Effect of SP+ versus SP– on R5-tropic HIV-1 infection of PBMCs and CD4⁺ T cells.

PBMCs (a–d) or isolated CD4⁺ T cells (e and f) were exposed to the indicated dilutions of SP+ or SP– from individual donors (for each condition, each symbol represents one donor) for 3 h in presence of HIV-1 R5 SF162 strain and then cultured in fresh culture medium. Pooled SP– from 50 additional uninfected donors was tested in parallel (pool of SP–). Infectivity was measured in PBMCs after 72 h of culture by measuring p24 content in the supernatants (a), by real-time RT-PCR quantification of HIV-1 gag transcripts (c) and by real-time PCR quantification of HIV-1 long terminal repeat (LTR) DNA in one million PBMCs after 24 h (d). HIV-1 p24 release was measured by ELISA in CD4⁺ T-cell supernatants after 72 h of culture (e). (a and e) Results are expressed as fold change relative to virus only for p24 release. (c) Results are shown as relative expression of HIV gag RNA standardized to GAPDH mRNA expression and (d) as HIV LTR DNA copies/million cells based on albumin gene quantification. Results shown are representative of two (c, d) or three (a, b) independent experiments for each donor. SP+ were also tested in the absence of exogenous virus at the final dilution of 1% (SP+ 1% w/o virus). (b and f) The viability of PBMCs and CD4⁺ T cells exposed to HIV-1 R5-tropic SF162 in presence of SP from uninfected or infected donors was evaluated by measuring cellular metabolic activity (ATP levels). Results shown are the mean of triplicate wells (except mock). The metabolic activity of mock sample (no virus, no seminal plasma) was measured in triplicate wells in each plate and used as a reference to correct for variations amongst the plates. The result shown for mock condition is the mean of the different plates. As a positive control for the assay, cells were incubated for 3 h with cytotoxic concentrations of PBS (10×) instead of the inoculum. Statistical analysis with nonparametric test: Wilcoxon–Mann–Whitney test. ^∗P < 0.05; ^∗∗P < 0.01; ^∗∗∗P < 0.001 compared with virus only.

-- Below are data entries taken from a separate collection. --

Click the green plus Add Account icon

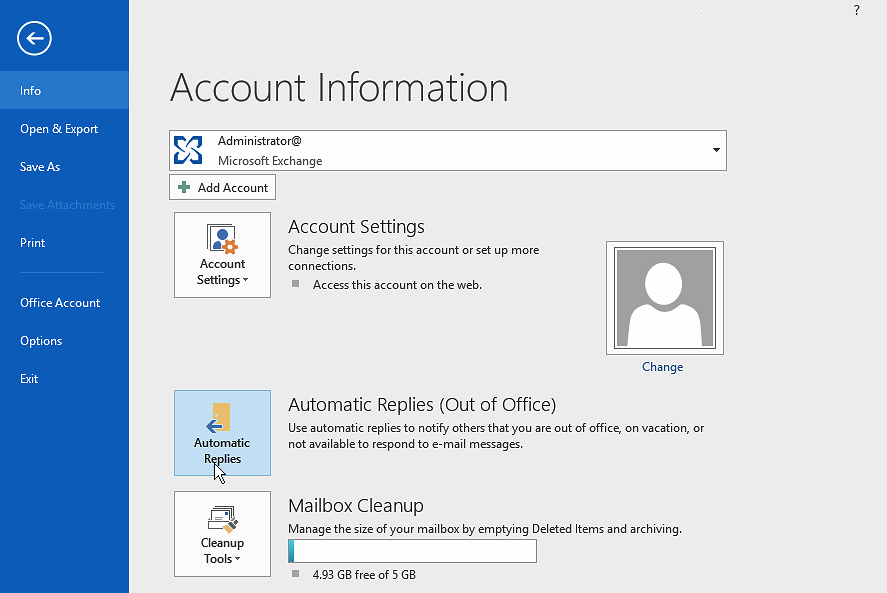184,188
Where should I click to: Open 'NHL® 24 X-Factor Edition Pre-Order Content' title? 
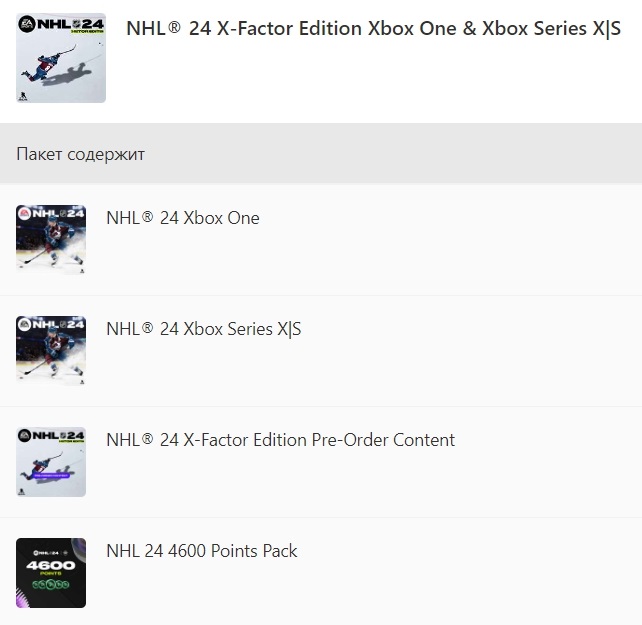point(280,440)
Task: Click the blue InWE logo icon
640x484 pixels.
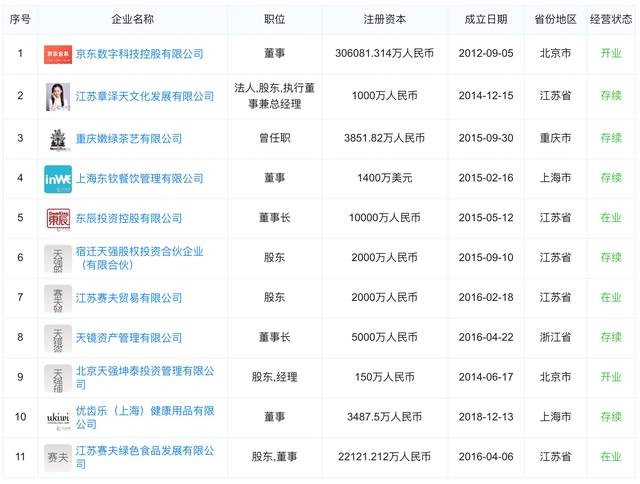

The infection-enhancing properties of semen have been attributed to seminal amyloid fibrils (SEVI, SEM1 and SEM2), which promote the attachment of HIV to target cells [6,7]. The median level of SEVI was similar between SP+ and SP– (Fig. 2a), whereas slightly higher levels of SEM1 and SEM2 fragments were observed in SP+ compared with SP– (Fig. 2b and c). These results indicate that the lower level of PBMC infection observed with SP+ compared with SP– was not associated with lower concentrations of these peptides. There were no correlations between the seminal concentrations of those enhancing peptides and PBMC or purified CD4⁺ T-cell infection levels post exposure to SP– or SP+.

Fig. 2.

Levels of enhancing peptides and cytokines in SP+ and SP–.

Relative SEVI (a), SEM 1 (b) and SEM 2 fragments (c) levels in SP from HIV-infected or uninfected donors, as determined by ELISA. (d–h) Levels of TNFα, IL-1β, IL-RA, IL-15 and RANTES concentrations in SP from infected and uninfected donors are shown as determined by Luminex. (a–h) Statistical analysis was conducted with the nonparametric Wilcoxon–Mann–Whitney test. (i) RANTES concentrations in SP– and SP+ negatively correlated with infection enhancement activity in PBMCs. Statistical analysis with nonparametric test: Spearman test. Circles represent SP– and triangles SP+.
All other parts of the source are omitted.